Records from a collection
------------------------------------------------------------------------

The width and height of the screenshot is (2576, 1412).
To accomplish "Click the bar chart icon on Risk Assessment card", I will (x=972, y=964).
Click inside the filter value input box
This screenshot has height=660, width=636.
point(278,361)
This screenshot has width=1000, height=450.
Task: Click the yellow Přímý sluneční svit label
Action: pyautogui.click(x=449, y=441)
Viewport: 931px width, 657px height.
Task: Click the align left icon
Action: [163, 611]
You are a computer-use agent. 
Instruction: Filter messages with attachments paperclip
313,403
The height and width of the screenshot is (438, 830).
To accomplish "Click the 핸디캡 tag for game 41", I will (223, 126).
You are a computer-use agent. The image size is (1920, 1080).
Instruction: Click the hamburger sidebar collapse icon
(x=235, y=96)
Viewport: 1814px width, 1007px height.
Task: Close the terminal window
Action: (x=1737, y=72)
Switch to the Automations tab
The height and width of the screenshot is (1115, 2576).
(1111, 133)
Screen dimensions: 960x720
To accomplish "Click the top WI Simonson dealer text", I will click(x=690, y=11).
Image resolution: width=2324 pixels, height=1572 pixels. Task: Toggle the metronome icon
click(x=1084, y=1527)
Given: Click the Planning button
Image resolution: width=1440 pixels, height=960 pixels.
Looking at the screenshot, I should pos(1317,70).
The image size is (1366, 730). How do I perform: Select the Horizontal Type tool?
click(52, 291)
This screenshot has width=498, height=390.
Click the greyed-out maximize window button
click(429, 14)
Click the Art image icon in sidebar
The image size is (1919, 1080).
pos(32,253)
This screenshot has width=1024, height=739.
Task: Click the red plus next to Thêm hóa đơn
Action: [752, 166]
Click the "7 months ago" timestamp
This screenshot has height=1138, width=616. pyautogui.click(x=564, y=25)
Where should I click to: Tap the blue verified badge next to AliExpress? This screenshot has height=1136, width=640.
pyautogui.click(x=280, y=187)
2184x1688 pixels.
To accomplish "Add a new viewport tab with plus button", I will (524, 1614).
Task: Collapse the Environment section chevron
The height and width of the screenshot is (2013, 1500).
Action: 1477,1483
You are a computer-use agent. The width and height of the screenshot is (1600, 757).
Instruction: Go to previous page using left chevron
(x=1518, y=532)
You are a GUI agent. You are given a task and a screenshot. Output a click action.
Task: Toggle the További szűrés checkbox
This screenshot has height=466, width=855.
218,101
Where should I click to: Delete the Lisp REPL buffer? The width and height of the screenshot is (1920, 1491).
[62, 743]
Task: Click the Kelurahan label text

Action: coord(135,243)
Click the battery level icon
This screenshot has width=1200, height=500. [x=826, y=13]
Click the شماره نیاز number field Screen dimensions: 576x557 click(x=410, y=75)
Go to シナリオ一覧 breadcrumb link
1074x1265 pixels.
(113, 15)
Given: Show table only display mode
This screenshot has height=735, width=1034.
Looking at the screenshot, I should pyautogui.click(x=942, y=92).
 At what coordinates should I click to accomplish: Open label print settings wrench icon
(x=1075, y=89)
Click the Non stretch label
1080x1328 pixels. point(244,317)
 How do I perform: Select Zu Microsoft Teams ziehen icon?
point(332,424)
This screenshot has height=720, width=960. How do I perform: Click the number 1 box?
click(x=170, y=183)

------------------------------------------------------------------------

# YOUR INSTRUCTIONS
Recast the records above as a JSON list of strings, with one string for each line and blank lines left out.

# COMPLETED EXERCISE
[
  "The width and height of the screenshot is (2576, 1412).",
  "To accomplish \"Click the bar chart icon on Risk Assessment card\", I will (x=972, y=964).",
  "Click inside the filter value input box",
  "This screenshot has height=660, width=636.",
  "point(278,361)",
  "This screenshot has width=1000, height=450.",
  "Task: Click the yellow Přímý sluneční svit label",
  "Action: pyautogui.click(x=449, y=441)",
  "Viewport: 931px width, 657px height.",
  "Task: Click the align left icon",
  "Action: [163, 611]",
  "You are a computer-use agent. ",
  "Instruction: Filter messages with attachments paperclip",
  "313,403",
  "The height and width of the screenshot is (438, 830).",
  "To accomplish \"Click the 핸디캡 tag for game 41\", I will (223, 126).",
  "You are a computer-use agent. The image size is (1920, 1080).",
  "Instruction: Click the hamburger sidebar collapse icon",
  "(x=235, y=96)",
  "Viewport: 1814px width, 1007px height.",
  "Task: Close the terminal window",
  "Action: (x=1737, y=72)",
  "Switch to the Automations tab",
  "The height and width of the screenshot is (1115, 2576).",
  "(1111, 133)",
  "Screen dimensions: 960x720",
  "To accomplish \"Click the top WI Simonson dealer text\", I will click(x=690, y=11).",
  "Image resolution: width=2324 pixels, height=1572 pixels. Task: Toggle the metronome icon",
  "click(x=1084, y=1527)",
  "Given: Click the Planning button",
  "Image resolution: width=1440 pixels, height=960 pixels.",
  "Looking at the screenshot, I should pos(1317,70).",
  "The image size is (1366, 730). How do I perform: Select the Horizontal Type tool?",
  "click(52, 291)",
  "This screenshot has width=498, height=390.",
  "Click the greyed-out maximize window button",
  "click(429, 14)",
  "Click the Art image icon in sidebar",
  "The image size is (1919, 1080).",
  "pos(32,253)",
  "This screenshot has width=1024, height=739.",
  "Task: Click the red plus next to Thêm hóa đơn",
  "Action: [752, 166]",
  "Click the \"7 months ago\" timestamp",
  "This screenshot has height=1138, width=616. pyautogui.click(x=564, y=25)",
  "Where should I click to: Tap the blue verified badge next to AliExpress? This screenshot has height=1136, width=640.",
  "pyautogui.click(x=280, y=187)",
  "2184x1688 pixels.",
  "To accomplish \"Add a new viewport tab with plus button\", I will (524, 1614).",
  "Task: Collapse the Environment section chevron",
  "The height and width of the screenshot is (2013, 1500).",
  "Action: 1477,1483",
  "You are a computer-use agent. The width and height of the screenshot is (1600, 757).",
  "Instruction: Go to previous page using left chevron",
  "(x=1518, y=532)",
  "You are a GUI agent. You are given a task and a screenshot. Output a click action.",
  "Task: Toggle the További szűrés checkbox",
  "This screenshot has height=466, width=855.",
  "218,101",
  "Where should I click to: Delete the Lisp REPL buffer? The width and height of the screenshot is (1920, 1491).",
  "[62, 743]",
  "Task: Click the Kelurahan label text",
  "Action: coord(135,243)",
  "Click the battery level icon",
  "This screenshot has width=1200, height=500. [x=826, y=13]",
  "Click the شماره نیاز number field Screen dimensions: 576x557 click(x=410, y=75)",
  "Go to シナリオ一覧 breadcrumb link",
  "1074x1265 pixels.",
  "(113, 15)",
  "Given: Show table only display mode",
  "This screenshot has height=735, width=1034.",
  "Looking at the screenshot, I should pyautogui.click(x=942, y=92).",
  " At what coordinates should I click to accomplish: Open label print settings wrench icon",
  "(x=1075, y=89)",
  "Click the Non stretch label",
  "1080x1328 pixels. point(244,317)",
  " How do I perform: Select Zu Microsoft Teams ziehen icon?",
  "point(332,424)",
  "This screenshot has height=720, width=960. How do I perform: Click the number 1 box?",
  "click(x=170, y=183)"
]